-- Source text --
►
July-August, 2003 · Vol 29 · No 10

Exhibit features aboriginal children's art

 

A rare group of 36 drawings, created by young Nk'Mip students who were taught by Anthony Walsh at the Inkameep Day School in the South Okanagan during the 1930s and 1940s, is now on display at the Vancouver Art Gallery.

 

The drawings, dating from 1936 to 1943, depict everyday realities and a sense of identity growing up as aboriginal students in mid-20th century B.C.

 

Walsh's approach to teaching and learning through the arts was very unusual for his time. "He really felt at the time that aboriginal people were misunderstood by their neighbours and by the Canadian public," explains Dr. Andrea Walsh (anthropology), who co-curated the exhibit. "The drawings he asked the children to create were about who they were in everyday life. So what you see are little girls playing hoop games, running in fields with their dogs, and lots of pictures of the rodeo. The exhibit represents a huge picture, that doesn't exist anywhere else in Canada, of aboriginal children's everyday lives."
◄
-- Dataset section --
►
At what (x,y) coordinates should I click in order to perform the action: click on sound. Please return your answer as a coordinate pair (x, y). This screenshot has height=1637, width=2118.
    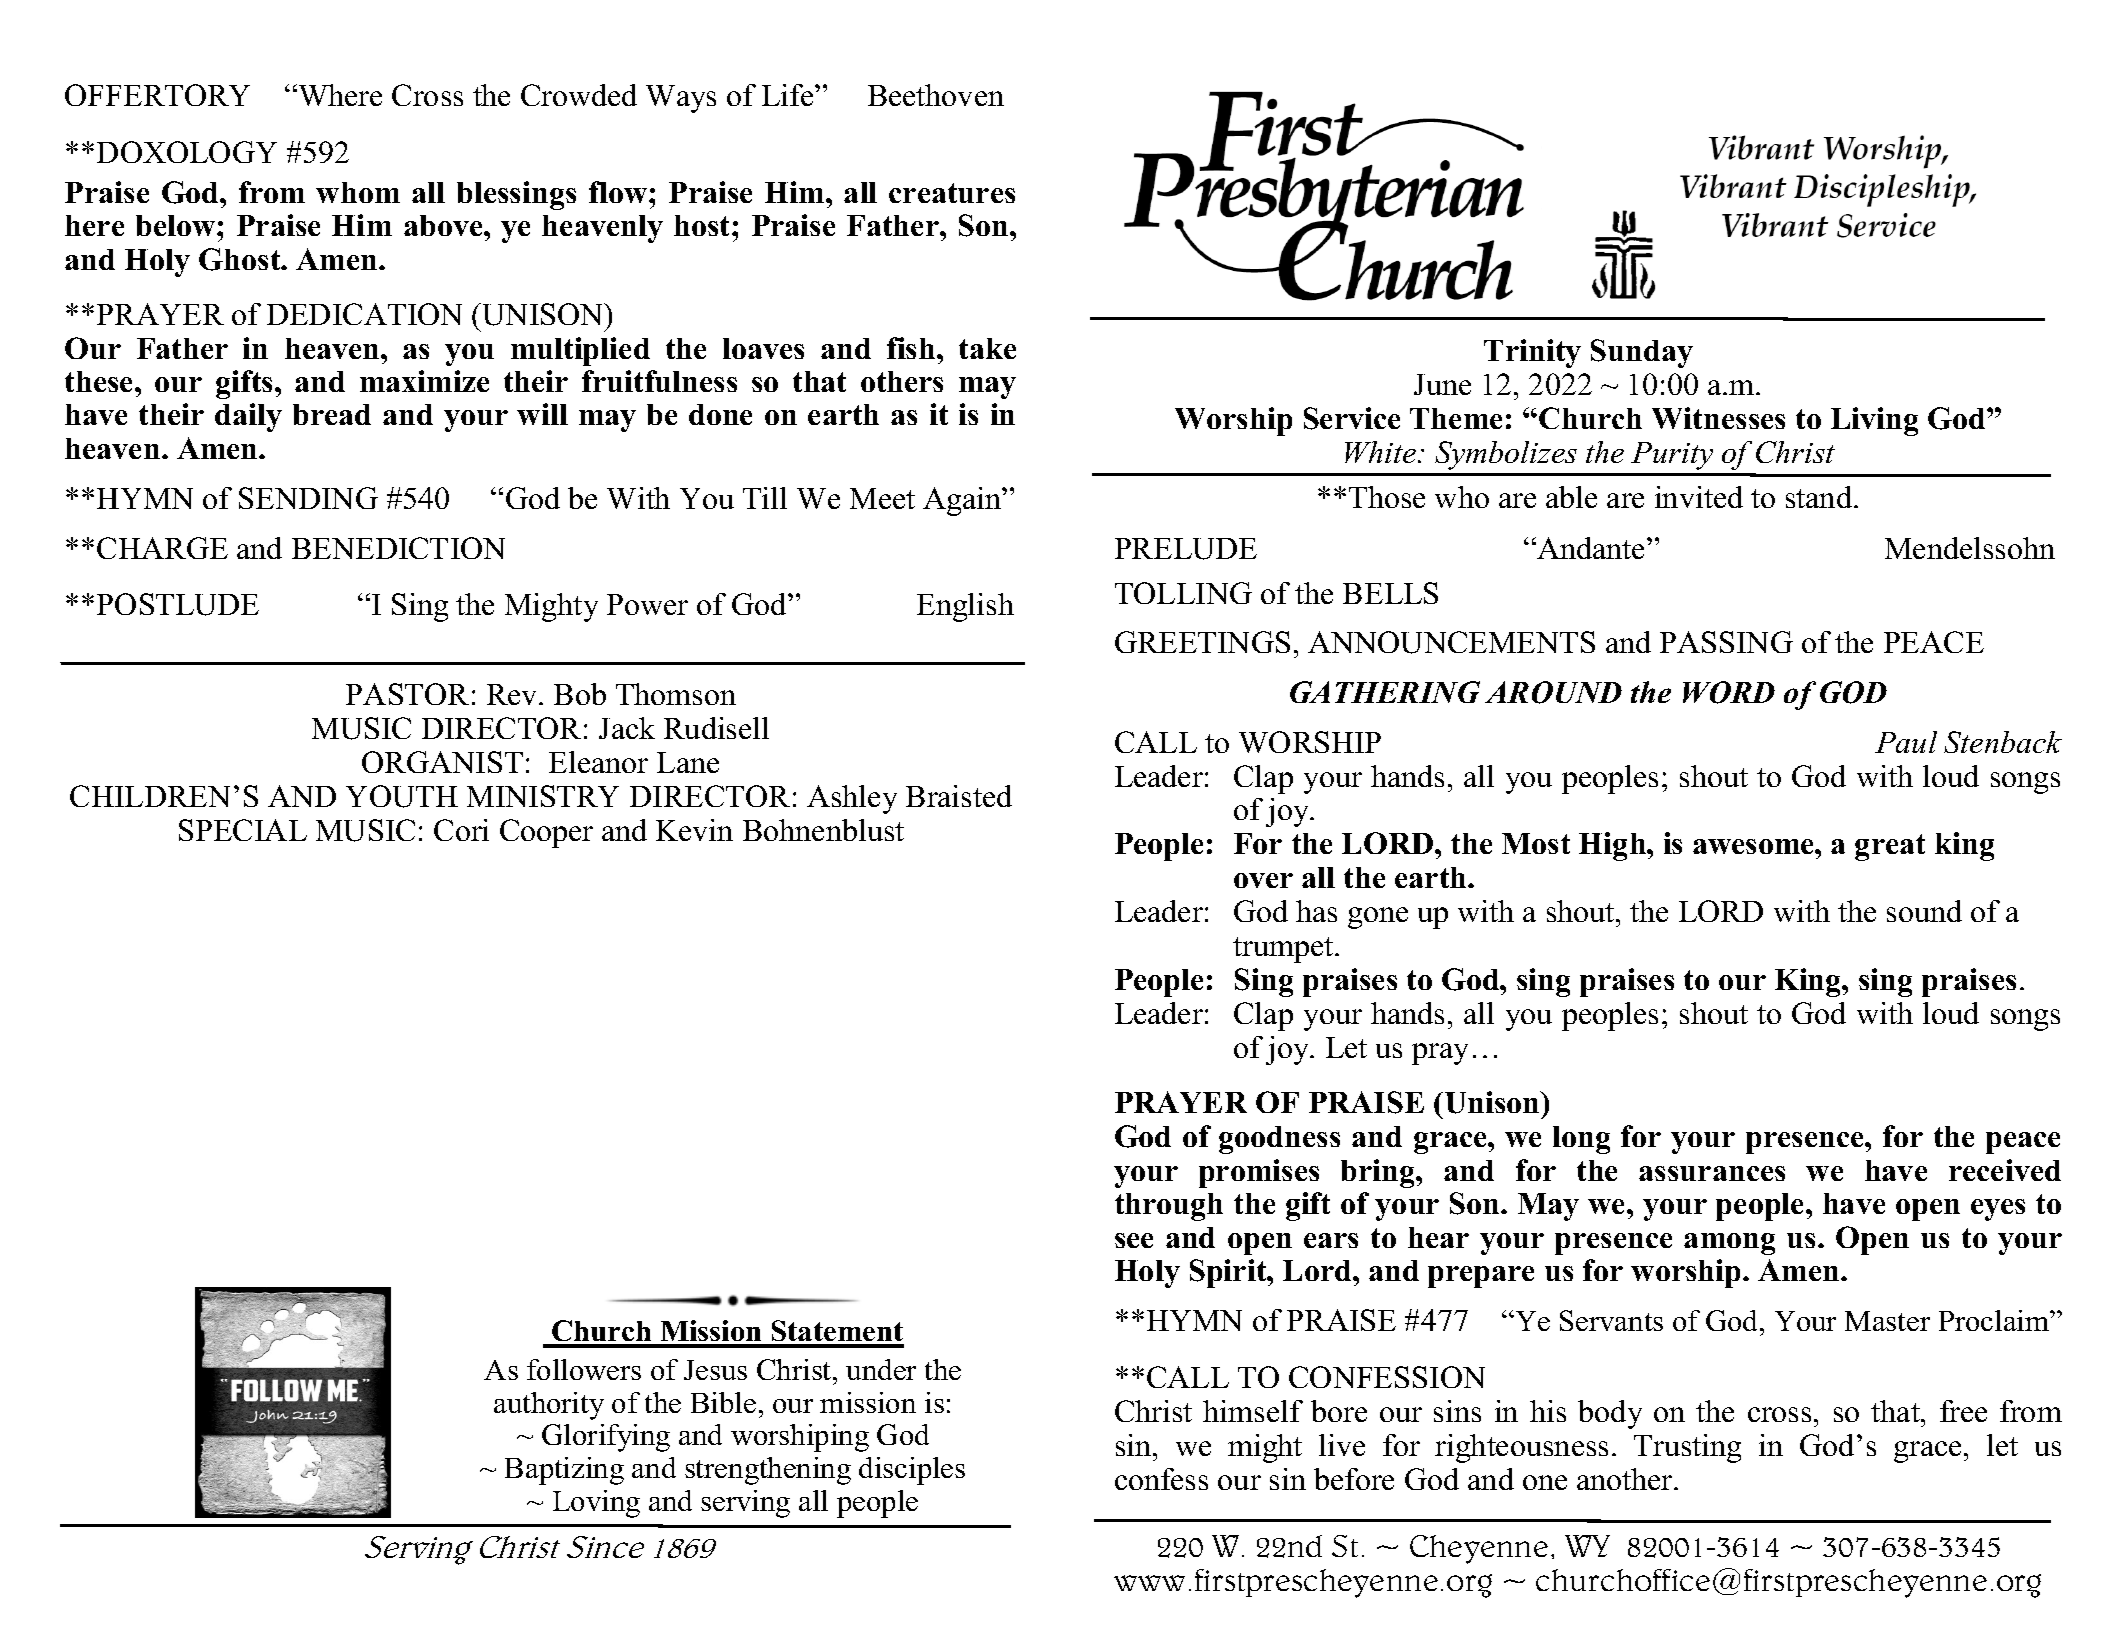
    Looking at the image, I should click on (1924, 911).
◄
-- Set of tasks --
1: Please repeat everything in the exhibit passage from "A rare group" down to "mid-20th century B.C.".
2: Translate this sentence from the exhibit passage into Spanish: "Walsh's approach to teaching and learning through the arts was very unusual for his time."
Use only the exhibit passage here.

-- Solutions for each task --
1:
A rare group of 36 drawings, created by young Nk'Mip students who were taught by Anthony Walsh at the Inkameep Day School in the South Okanagan during the 1930s and 1940s, is now on display at the Vancouver Art Gallery.

 

The drawings, dating from 1936 to 1943, depict everyday realities and a sense of identity growing up as aboriginal students in mid-20th century B.C.

2: El enfoque de Walsh para enseñar y aprender a través de las artes era muy inusual para su época.